Let $\Delta x$, $\Delta y$ and $\Delta z$ denote the spatial increments along the $x$, $y$ and $z$ directions. Let $\Delta t$ denote the temporal increment. The acoustic pressure is located at the integer multiple of the spatial increments and the temporal increment. For instance, $p|_{i,j,k}^n$ denotes the acoustic pressure at the location $(i\Delta x, j\Delta y, k\Delta z)$ and at the time $n\Delta~t$. The normalized particle velocity is located at the half-integer multiple of the spatial increments and the temporal increment. For instance, $\widetilde{u}_x|_{i+\frac{1}{2},j,k}^{n+\frac{1}{2}}$ denotes the normalized particle velocity in the $x$ direction at the location $((i+\frac{1}{2})\Delta x, j\Delta y, k\Delta z)$ and at the time $(n+\frac{1}{2})\Delta~t$. The adopted Yee cell in the y-z plane is shown below.

Yee_cell_acoustic.png
Acoustic Yee cell

The central-difference approximation of the time-domain equations are given by

\[ b_x|_{i,j,k}^n = \frac{2-(\alpha_x+\xi_x/\kappa_x)\Delta t}{2+(\alpha_x+\xi_x/\kappa_x)\Delta t}{} b_x|_{i,j,k}^{n-1} - \frac{2(\Delta t \xi_x)/(\Delta x \kappa_x)}{2+(\alpha_x+\xi_x/\kappa_x)\Delta t}{}\left(\widetilde{u}_x|_{i+\frac{1}{2},j,k}^{n-\frac{1}{2}} - \widetilde{u}_x|_{i-\frac{1}{2},j,k}^{n-\frac{1}{2}} \right) \]
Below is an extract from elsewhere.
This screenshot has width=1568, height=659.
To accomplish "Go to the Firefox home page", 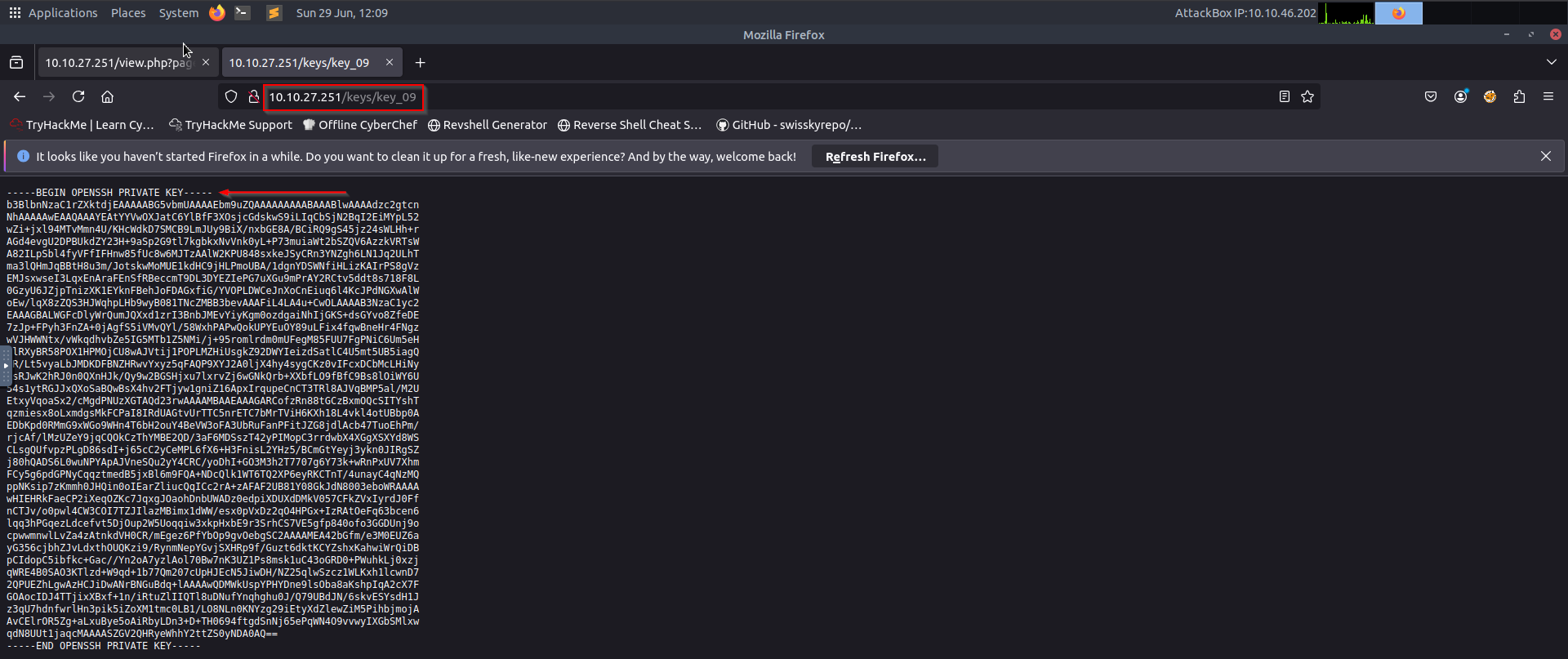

\[ b_y|_{i,j,k}^n = \frac{2-(\alpha_y+\xi_y/\kappa_y)\Delta t}{2+(\alpha_y+\xi_y/\kappa_y)\Delta t}{} b_y|_{i,j,k}^{n-1} - \frac{2(\Delta t \xi_y)/(\Delta y \kappa_y)}{2+(\alpha_y+\xi_y/\kappa_y)\Delta t}{}\left(\widetilde{u}_y|_{i,j+\frac{1}{2},k}^{n-\frac{1}{2}} - \widetilde{u}_y|_{i,j-\frac{1}{2},k}^{n-\frac{1}{2}} \right) \]

\[ b_z|_{i,j,k}^n = \frac{2-(\alpha_z+\xi_z/\kappa_z)\Delta t}{2+(\alpha_z+\xi_z/\kappa_z)\Delta t}{} b_z|_{i,j,k}^{n-1} - \frac{2(\Delta t \xi_z)/(\Delta z \kappa_z)}{2+(\alpha_z+\xi_z/\kappa_z)\Delta t}{}\left(\widetilde{u}_z|_{i,j,k+\frac{1}{2}}^{n-\frac{1}{2}} - \widetilde{u}_z|_{i,j,k-\frac{1}{2}}^{n-\frac{1}{2}} \right) \]
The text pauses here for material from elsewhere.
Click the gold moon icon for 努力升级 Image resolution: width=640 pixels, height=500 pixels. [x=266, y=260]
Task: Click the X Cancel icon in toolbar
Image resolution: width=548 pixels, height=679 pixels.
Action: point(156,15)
\[ p|_{i,j,k}^n = \frac{2-\Delta t \xi K}{2+\Delta t \xi K}p|_{i,j,k}^{n-1} - \left( \frac{\Delta t \tilde{K}/\kappa_x}{2+\Delta t \xi K} \left(b_x|_{i,j,k}^n + b_x|_{i,j,k}^{n-1}\right) + \frac{\Delta t \tilde{K}/\kappa_y}{2+\Delta t \xi K} \left(b_y|_{i,j,k}^n + b_y|_{i,j,k}^{n-1}\right) + \frac{\Delta t \tilde{K}/\kappa_z}{2+\Delta t \xi K} \left(b_z|_{i,j,k}^n + b_z|_{i,j,k}^{n-1}\right) \right) \]

\[ - \left( \frac{(2\Delta t \widetilde{K})/(\Delta x \kappa_x)}{2+\Delta t \xi K}\left(u_x|^{n-\frac{1}{2}}_{i+\frac{1}{2},j,k} - u_x|^{n-\frac{1}{2}}_{i-\frac{1}{2},j,k} \right) + \frac{(2\Delta t \widetilde{K})/(\Delta y \kappa_y)}{2+\Delta t \xi K}\left(u_y|^{n-\frac{1}{2}}_{i,j+\frac{1}{2},k} - u_y|^{n-\frac{1}{2}}_{i,j-\frac{1}{2},k} \right) + \frac{(2\Delta t \widetilde{K})/(\Delta z \kappa_z)}{2+\Delta t \xi K}\left(u_z|^{n-\frac{1}{2}}_{i,j,k+\frac{1}{2}} - u_z|^{n-\frac{1}{2}}_{i,j,k-\frac{1}{2}} \right) \right) \]

\[ a_x|_{i+\frac{1}{2},j,k}^{n+\frac{1}{2}} = \frac{2-(\alpha_x+\xi_x/\kappa_x)\Delta t}{2+(\alpha_x+\xi_x/\kappa_x)\Delta t}{} a_x|_{i+\frac{1}{2},j,k}^{n-\frac{1}{2}} - \frac{2(\Delta t \xi_x)/(\Delta x \kappa_x)}{2+(\alpha_x+\xi_x/\kappa_x)\Delta t}{}\left(p|_{i+1,j,k}^{n} - p|_{i,j,k}^{n} \right) \]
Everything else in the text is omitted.